LASSO regression and SVM-REF further identified five key DEGs (GBP5, HIST1H4C, CARD17, LOC730167 and HOOK1). The GSE144127 dataset was used for validation, including gene expression and diagnostic efficiency. The results revealed that GBP5 (AUC = 0.833) and CARD17 (AUC = 0.763) still had high diagnostic efficiency and may be critical biomarkers for EPTB. Guanylate binding protein 5 (GBP5) belongs to the IFN-γ inducible GTPase family and functions in host defense and inflammatory responses (Fujiwara et al., 2016). The GBP5 gene promotes NLRP3 inflammatory vesicles that exhibit a pronounced pathogen-host defense response (Shenoy et al., 2012). The GBP5 gene also regulates AIM2 inflammatory vesicle expression, triggering caspase-1-dependent pyrolysis and releasing the IL-1β and IL-18 (Meunier et al., 2015). Differential expression of GBP5 between TB and LTBI has been demonstrated by blood transcriptomics (Berry et al., 2010) and PCR (Laux da Costa et al., 2015). However, the association between GBP5 and EPTB is less well studied and needs further validation. Caspase recruitment domain 17 (CARD17) is closely associated with regulating protein hydrolase pro-1P maturation and release in inflammation (Lamkanfi et al., 2004). The latest study found that CARD17 was up-regulated in active tuberculosis by bioinformatic analysis, with a ROC curve showing 85% sensitivity, 90% specificity, and an AUC value of 0.96 (Natarajan et al., 2022). Recently, a blood RNA sequencing study on drug-resistant tuberculosis found that CARD17 was upregulated in multi-drug/rifampin resistant TB (Madamarandawala et al., 2023). Experimental studies on CARD17 are scarce, and there are no reports on the expression and mechanism of action of CARD17 in EPTB. We validated GBP5 and CARD17 expression in clinical samples by qPCR. The qPCR result showed that the expression of GBP5 and CARD17 was significantly up-regulated in EPTB patients compared to controls. This is consistent with the expression data in the GEO dataset. It is suggested that GBP5 and CARD17 could serve as potential biomarkers for EPTB and deserve further exploration.
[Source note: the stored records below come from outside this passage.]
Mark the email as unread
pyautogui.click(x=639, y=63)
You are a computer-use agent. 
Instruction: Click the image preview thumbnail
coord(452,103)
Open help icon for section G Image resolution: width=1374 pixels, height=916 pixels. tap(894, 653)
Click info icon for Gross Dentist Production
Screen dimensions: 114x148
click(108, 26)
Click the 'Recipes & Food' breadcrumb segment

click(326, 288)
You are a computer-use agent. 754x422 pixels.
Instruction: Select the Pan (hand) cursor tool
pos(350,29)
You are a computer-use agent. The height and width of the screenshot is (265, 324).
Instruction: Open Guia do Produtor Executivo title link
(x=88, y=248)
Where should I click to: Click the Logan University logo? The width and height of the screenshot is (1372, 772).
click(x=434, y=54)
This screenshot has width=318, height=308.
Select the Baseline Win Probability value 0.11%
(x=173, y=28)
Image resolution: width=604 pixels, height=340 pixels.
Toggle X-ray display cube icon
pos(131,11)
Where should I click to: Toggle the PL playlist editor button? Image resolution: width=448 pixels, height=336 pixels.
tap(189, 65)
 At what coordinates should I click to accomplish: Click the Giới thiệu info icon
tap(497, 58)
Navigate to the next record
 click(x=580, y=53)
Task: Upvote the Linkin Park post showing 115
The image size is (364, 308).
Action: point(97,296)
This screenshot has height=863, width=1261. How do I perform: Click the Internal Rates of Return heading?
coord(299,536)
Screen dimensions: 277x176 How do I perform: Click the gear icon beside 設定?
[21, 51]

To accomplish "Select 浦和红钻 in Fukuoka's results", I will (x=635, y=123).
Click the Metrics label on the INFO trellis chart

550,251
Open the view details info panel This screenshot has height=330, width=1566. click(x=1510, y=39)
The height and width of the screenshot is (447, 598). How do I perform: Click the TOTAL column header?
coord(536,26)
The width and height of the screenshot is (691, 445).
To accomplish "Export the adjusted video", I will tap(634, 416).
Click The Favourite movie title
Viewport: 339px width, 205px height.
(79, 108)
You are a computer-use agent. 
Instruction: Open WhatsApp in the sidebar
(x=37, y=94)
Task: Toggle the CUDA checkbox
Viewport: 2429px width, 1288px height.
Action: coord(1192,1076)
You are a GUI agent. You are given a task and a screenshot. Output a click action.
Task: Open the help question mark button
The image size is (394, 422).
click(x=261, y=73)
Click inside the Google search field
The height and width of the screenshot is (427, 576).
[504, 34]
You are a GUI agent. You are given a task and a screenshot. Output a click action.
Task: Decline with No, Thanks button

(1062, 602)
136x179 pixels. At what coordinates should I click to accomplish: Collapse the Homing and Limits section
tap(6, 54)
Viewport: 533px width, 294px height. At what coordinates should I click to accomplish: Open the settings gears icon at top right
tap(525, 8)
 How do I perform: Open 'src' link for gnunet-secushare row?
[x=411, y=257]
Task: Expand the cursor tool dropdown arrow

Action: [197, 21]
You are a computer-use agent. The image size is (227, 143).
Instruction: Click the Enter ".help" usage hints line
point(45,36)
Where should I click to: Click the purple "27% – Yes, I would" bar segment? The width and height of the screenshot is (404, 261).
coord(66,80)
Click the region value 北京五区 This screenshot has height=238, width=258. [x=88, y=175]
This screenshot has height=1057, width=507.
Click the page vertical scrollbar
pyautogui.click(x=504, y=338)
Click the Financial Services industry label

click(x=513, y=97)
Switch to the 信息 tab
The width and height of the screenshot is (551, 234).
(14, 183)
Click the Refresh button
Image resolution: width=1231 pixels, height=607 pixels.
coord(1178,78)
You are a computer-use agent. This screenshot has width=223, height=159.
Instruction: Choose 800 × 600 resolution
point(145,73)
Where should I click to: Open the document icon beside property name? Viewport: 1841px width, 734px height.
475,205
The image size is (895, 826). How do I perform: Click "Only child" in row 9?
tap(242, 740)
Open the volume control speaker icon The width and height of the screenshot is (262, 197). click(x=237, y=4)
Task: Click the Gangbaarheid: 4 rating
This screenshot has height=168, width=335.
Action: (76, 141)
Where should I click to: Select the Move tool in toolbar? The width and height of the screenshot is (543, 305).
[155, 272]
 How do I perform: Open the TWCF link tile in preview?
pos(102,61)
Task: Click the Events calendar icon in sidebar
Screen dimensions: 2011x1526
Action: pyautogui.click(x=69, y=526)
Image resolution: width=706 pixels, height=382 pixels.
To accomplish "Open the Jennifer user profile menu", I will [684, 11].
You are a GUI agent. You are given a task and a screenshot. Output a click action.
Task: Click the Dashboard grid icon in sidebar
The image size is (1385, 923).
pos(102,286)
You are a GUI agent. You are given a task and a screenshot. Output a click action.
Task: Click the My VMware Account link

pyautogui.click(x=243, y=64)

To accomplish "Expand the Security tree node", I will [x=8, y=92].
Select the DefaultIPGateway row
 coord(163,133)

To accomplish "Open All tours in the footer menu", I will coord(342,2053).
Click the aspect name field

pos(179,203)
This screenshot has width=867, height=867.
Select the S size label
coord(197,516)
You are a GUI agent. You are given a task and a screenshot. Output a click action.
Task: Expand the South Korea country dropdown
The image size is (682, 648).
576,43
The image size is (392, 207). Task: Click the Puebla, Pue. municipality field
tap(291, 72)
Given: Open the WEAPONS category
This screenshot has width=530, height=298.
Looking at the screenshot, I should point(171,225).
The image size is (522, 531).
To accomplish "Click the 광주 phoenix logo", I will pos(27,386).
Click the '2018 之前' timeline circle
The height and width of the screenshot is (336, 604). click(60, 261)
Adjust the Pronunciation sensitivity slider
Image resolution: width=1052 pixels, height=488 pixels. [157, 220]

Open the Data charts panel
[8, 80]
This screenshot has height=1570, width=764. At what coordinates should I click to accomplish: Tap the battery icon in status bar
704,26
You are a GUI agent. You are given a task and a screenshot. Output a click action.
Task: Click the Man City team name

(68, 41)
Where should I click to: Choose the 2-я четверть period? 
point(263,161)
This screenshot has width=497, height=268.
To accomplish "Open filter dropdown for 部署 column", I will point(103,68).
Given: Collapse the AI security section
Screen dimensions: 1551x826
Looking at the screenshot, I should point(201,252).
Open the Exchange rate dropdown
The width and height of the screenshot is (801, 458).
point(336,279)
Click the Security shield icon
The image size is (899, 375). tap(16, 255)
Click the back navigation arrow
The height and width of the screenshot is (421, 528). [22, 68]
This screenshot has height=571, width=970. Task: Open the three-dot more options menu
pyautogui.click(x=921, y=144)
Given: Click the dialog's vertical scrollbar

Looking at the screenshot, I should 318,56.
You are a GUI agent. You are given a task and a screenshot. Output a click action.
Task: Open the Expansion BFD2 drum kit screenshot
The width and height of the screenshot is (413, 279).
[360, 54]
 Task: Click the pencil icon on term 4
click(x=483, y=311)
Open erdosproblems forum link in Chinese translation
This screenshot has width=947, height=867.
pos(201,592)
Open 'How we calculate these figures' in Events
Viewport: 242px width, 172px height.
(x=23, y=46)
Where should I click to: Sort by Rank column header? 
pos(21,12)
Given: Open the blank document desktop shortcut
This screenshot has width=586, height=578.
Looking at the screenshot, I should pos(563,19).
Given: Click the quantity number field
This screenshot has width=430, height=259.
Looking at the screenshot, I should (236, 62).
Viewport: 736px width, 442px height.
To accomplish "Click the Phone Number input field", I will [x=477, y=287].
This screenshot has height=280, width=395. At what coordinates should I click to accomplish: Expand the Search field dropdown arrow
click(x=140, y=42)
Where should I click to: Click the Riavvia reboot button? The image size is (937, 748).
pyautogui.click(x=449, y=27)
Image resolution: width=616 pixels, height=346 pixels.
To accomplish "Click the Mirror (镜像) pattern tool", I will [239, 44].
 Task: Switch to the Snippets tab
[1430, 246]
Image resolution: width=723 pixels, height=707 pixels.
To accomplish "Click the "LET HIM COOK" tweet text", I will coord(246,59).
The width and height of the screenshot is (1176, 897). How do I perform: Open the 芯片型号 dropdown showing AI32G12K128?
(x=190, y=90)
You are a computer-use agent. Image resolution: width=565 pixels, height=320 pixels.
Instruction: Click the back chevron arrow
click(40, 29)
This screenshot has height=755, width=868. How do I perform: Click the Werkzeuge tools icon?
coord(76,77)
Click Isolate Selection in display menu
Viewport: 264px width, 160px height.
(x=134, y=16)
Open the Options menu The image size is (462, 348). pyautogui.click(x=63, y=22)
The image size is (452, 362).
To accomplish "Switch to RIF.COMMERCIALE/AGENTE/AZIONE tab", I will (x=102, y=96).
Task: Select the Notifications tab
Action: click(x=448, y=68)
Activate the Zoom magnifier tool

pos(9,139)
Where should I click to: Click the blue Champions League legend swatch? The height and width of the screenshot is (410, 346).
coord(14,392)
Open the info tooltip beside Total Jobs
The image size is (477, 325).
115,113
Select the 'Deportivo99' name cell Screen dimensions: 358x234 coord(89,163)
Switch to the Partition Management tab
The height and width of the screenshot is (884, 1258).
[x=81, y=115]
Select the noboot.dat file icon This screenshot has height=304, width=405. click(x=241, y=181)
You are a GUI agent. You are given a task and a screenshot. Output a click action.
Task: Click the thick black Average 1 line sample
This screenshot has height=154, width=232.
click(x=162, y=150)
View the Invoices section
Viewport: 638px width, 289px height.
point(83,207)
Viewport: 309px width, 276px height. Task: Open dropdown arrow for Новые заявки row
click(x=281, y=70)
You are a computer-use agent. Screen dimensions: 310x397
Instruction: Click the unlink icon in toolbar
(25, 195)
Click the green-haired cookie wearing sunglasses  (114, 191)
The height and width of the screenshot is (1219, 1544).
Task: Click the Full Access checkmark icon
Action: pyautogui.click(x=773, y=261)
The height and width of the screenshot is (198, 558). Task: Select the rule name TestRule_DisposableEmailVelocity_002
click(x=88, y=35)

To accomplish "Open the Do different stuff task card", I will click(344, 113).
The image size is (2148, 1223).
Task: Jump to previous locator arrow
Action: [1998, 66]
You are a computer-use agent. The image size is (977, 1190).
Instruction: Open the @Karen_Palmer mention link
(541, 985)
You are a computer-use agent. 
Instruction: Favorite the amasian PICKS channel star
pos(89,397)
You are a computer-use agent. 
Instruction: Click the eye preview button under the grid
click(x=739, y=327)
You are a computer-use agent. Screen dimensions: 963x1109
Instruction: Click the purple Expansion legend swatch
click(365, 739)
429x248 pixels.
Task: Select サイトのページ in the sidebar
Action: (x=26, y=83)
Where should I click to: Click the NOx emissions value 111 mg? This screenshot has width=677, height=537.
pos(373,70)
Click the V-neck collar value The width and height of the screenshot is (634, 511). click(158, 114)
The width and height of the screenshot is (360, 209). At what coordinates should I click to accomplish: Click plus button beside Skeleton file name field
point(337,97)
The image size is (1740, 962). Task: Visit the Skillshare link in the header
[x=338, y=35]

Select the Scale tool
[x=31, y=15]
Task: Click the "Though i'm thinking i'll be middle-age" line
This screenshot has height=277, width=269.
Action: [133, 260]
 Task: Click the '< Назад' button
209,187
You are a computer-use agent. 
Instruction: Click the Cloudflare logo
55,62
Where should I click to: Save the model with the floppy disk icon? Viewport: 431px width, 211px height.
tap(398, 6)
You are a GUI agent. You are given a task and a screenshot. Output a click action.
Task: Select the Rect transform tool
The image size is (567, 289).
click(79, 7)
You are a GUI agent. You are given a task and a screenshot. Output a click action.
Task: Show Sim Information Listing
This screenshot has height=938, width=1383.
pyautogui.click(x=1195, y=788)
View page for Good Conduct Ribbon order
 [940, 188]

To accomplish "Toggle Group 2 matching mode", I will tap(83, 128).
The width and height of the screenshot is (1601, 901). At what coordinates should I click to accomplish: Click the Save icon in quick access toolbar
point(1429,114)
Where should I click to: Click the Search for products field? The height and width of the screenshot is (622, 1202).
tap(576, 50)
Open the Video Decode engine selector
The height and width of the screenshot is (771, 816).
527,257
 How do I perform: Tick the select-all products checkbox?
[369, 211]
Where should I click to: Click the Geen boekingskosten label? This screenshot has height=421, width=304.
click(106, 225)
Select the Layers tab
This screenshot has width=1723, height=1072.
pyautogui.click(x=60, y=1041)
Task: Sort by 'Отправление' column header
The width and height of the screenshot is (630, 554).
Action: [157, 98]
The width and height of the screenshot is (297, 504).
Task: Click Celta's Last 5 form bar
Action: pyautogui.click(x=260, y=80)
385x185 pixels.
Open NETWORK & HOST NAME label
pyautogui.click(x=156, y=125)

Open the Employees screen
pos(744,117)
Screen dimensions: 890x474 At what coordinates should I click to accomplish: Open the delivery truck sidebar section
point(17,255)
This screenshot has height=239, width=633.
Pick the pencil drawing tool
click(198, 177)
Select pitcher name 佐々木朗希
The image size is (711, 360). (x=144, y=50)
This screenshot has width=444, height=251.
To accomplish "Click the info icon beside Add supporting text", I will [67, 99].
The immune response to Mtb infection in different parts of the organism is diverse and complex (Consonni et al., 2022). As a consequence, safe and effective treatment requires precise control of the immune system. Using ssGSEA to assess immune cell infiltration and correlate it with the hub gene can contribute to diagnosing and treating EPTB. The infiltration of 17 subtypes of immune cells was significantly different compared to the control group. Five key genes, CARD17, GBP5, HOOK1, LOC730167 and HIST1H4C, were significantly associated with 16, 14, 12, 6, and 4 subtypes of immune cells, respectively. Memory B cell, Effector memory CD4 T cell, Central memory CD4 T cell and Activated dendritic cell were associated with more than two key genes (p < 0.001). HOOK1 is strongly associated with M2 macrophages in endometriosis (Wang et al., 2023), and GBP5 is associated with a high infiltration of B-cells, CD4+ T-cells, CD8+ T-cells, and NK-cells in small cell lung cancer (Tong et al., 2023). These high correlations suggest an important role for these genes in immune regulation and inflammation. Several studies of immune cells in EPTB have focused on CD4+ T cells. Mtb replication delays the initiation of CD4 T cells (Xu et al., 2021). Differential expression of Mtb-specific CD4+ T cell activation markers distinguishes EPTB from latent infection (Silveira-Mattos et al., 2020). CD4+ T cells can spread EPTB early, promote TB development, and maintain multi-effect functions of CD8+ T and CD3– lymphocytes (Yao et al., 2014). Increased memory CD4+ T cell response frequency in previously treated EPTB patients (Barreto-Duarte et al., 2020). Research on Memory B and dendritic cells is sparse and awaits our experimental additions. The evidence mentioned previously, and our current findings suggest that infiltrating immune cells are critical in EPTB and should be the focus of future research.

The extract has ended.